Volume 1, No. 3 • Fall 1986

Current Questions in Patient Safety: Urinary Drug Screening

David E. Leo, M.D.

Question: The hospital administration at our large teaching institution has proposed that all incoming residents be subjected to urinary drug screening tests. What are these, are they legal, and will they help increase patient safety?

Answer: Urinary drug screening is a very contemporary and “hot” issue involving many disciplines ethics, medicine, labor relations, economics and law. Above and beyond alcohol, it is estimated that 5 13% of the American workforce are substance abusers. These figures are paralleled by studies of the medical profession. While constituting only 3.6% of all U.S. physicians, anesthesiologists represent 10 13% of all physicians in drug treatment programs. Recent data ominously suggest that a large number of physicians treated in rehabilitation programs had a long history of drug use, often predating their entry into medicine. Some of the “flower children” of the 60’s have become physicians of the 80’s.

On his most recent hospitalization, President Reagan voluntarily underwent urinary screening to give impetus to the recommendation of his Commission on Organized Crime calling for mandatory testing of all federal employees with security clearances or safety related occupations. Preemployment screening of job applicants for drug use is the most prevalent form of drug testing now in use. It is estimated that more than 30% of all Fortune 500 companies have some sort of drug testing program.

The public generally reacts with ambivalence to drug screening. On the one hand is concern about an Orwellian society with Big Brother overlooking every action. On the other hand, when public saw is involved, opinion strongly supports screening for occupations such as airline pilots, locomotive engineer, public safety officer, air traffic controller, and presumably even physician.

The American Board of Anesthesiology and the American Society of Anesthesiologists both acknowledge the growing problem of substance abuse in recent publications. In the 1986 ABA Booklet of Information the Board has a new policy on chemical dependency (Section 6. 1) and the ASA has recently issued a pamphlet entitled “Questions and Answers About Chemical Dependence and Physician Impairment,” which all anesthesiologists should read. Neither publication, however, addresses the issue of drug screening.

Basically, drug screening pits the employee’s right to privacy against the employer’s attempt to assure quality, avoid liability, and reduce costs. In cases where public safety is involved (including anesthesia) society has an interest in seeing that lives am not in the hands of someone whose judgment is impaired by chemical dependency. Advocates of urinary screening cite successes. Law firms instituting such policies report marked reductions in work-related illness and injury (substance abusers are three times more likely to injure themselves or an innocent third party), absenteeism, and fringe benefit costs (notably health insurance). From an industrial risk management point of view, it is a very cost effective policy.

Opponents argue, however, that urinary drug screening is coercive, is contrary to the tradition of innocent until proven guilty, and violates due process protections when done without just cause. In opposing government-mandated testing, they cite the Fourth Amendment on illegal search and seizure and the Fifth Amendment prohibiting self incrimination. Yet, such arguments do not apply to private employers such as hospitals. Opponents claim the technology is often flawed and subject to false positives and even false negatives. Fentanyl, a drug often chosen by chemically dependent anesthesiologists, cannot be detected by the common urinary screens.
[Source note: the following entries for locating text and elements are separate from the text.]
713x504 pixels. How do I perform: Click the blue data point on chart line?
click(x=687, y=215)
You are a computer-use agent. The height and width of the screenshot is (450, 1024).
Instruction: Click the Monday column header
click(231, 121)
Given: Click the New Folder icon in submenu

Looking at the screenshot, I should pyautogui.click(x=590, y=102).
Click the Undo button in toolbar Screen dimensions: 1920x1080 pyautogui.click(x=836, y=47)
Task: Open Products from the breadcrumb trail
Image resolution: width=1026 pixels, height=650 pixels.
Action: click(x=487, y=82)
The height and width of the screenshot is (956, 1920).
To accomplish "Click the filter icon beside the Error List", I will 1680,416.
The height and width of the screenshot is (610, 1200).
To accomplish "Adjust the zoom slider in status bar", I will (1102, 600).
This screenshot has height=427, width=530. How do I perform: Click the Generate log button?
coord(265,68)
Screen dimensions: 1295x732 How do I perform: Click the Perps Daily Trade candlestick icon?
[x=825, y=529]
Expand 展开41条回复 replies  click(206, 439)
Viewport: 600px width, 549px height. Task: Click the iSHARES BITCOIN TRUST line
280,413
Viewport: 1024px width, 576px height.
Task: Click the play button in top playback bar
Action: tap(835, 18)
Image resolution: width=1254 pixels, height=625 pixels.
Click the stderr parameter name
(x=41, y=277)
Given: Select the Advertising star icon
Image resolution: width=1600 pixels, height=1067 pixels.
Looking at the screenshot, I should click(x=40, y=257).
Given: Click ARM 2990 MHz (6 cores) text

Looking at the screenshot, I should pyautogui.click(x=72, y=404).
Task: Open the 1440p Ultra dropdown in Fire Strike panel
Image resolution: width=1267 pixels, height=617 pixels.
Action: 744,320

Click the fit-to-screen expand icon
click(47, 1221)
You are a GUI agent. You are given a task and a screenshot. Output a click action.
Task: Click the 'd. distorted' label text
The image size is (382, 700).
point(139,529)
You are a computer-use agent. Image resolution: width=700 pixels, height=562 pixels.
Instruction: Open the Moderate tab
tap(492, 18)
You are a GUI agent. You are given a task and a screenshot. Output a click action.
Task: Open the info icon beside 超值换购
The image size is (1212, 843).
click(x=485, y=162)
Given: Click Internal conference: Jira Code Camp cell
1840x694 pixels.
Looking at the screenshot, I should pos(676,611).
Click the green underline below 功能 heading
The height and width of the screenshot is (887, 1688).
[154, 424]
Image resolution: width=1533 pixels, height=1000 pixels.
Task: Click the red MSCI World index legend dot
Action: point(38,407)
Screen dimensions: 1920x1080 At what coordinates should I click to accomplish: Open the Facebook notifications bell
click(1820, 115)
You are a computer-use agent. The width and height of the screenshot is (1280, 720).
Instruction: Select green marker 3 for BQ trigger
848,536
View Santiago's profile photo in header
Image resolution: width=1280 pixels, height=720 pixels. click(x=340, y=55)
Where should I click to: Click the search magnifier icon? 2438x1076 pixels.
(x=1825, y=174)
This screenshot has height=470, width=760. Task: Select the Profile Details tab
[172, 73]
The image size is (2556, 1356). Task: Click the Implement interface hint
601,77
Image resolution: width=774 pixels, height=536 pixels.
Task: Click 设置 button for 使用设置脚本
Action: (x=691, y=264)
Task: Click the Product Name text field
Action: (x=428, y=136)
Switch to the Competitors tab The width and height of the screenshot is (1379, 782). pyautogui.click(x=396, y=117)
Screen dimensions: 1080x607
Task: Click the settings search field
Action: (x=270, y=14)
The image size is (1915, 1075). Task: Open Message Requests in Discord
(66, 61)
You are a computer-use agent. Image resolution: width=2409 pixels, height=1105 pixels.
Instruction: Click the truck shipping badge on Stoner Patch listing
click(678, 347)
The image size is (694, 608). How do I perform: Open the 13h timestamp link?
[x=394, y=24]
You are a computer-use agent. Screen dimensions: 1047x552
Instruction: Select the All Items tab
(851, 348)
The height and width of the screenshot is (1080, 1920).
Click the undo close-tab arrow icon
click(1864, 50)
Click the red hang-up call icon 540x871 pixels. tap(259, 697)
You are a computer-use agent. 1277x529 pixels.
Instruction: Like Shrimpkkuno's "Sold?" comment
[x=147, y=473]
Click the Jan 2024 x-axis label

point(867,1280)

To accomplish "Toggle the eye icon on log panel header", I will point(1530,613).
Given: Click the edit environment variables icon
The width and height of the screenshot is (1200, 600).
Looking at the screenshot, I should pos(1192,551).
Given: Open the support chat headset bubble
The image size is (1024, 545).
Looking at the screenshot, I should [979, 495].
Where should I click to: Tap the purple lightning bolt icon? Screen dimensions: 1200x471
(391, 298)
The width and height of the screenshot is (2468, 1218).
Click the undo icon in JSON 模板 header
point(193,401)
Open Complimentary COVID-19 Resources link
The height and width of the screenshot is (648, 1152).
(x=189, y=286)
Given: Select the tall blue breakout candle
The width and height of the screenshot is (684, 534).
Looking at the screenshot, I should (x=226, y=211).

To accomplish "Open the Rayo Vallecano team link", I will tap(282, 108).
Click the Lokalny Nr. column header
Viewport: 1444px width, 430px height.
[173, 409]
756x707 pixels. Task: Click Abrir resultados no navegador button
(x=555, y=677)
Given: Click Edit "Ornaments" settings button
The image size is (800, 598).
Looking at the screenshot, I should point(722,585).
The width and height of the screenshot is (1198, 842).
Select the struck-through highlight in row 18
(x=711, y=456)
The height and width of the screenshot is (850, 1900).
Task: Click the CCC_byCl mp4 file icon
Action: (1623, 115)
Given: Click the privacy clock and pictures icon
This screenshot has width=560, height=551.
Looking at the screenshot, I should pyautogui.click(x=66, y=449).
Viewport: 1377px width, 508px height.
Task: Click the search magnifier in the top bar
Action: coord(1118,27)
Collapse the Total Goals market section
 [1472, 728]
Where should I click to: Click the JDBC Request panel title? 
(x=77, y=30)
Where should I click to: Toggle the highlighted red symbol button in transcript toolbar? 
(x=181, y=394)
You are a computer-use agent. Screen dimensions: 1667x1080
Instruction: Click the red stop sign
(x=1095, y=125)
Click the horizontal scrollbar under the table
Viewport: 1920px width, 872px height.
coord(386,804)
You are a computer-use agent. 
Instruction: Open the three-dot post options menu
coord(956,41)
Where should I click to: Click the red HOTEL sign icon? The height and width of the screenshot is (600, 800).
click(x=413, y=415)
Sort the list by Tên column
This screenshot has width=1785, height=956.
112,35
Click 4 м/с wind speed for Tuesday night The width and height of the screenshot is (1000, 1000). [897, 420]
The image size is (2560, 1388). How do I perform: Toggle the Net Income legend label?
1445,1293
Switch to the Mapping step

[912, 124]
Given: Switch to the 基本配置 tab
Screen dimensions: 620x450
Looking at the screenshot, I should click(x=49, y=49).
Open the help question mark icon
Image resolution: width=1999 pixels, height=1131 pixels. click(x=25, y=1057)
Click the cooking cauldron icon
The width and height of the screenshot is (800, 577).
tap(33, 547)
The two most widely used methods of urinary screening are the EMIT system distributed by Syva Co. and the ABUSCREEN System from Roche Diagnostics. Initial claims of 97 99% accuracy have not been supported and confirmatory gas chromatography mass spectrometry (GCMS) is necessary when screens yield positive results. GCMS is 100% accurate for marijuana, cocaine, amphetamines, barbiturates, benzodiazepines, opiates, PCP, methaqualone and methadone, but at considerably greater cost. In all cases, to avoid liability from false incrimination and to maintain legal validity, the screening procedure requires an airtight “chain of evidence custody.” It must be remembered too, that drug testing is only one part of a total approach to reducing chemical dependency and substance abuse in the workplace and does not even address the more prevalent problem of alcoholism. It is an inescapable reality that all hospitals should have a Committee on Physician Health (or some similar title) that deals with detection, treatment and most importantly, prevention.

In summary, urinary drug screening be legal and is winning greater public acceptance especially when administered in a fair, impartial and accurate manner. Screening must be followed by more accurate confirmatory tests before any denial of employment. One major teaching institution in New York City already requires pre-employment urinary screening of all employees including residents; San Francisco, however, has a recently passed ordinance prohibiting random screening without cause. While the legal and ethical issues have not been fully resolved yet, drug abuse screening may serve to protect and, more importantly, reassure the public. At the same time, it will identify colleagues in need of rehabilitation and support before it is too late.

Answer by David E. Leo, M.D., Professor and Chairman, Department of Anesthesia, New York Medical College and Chief, Westchester County Medical Center.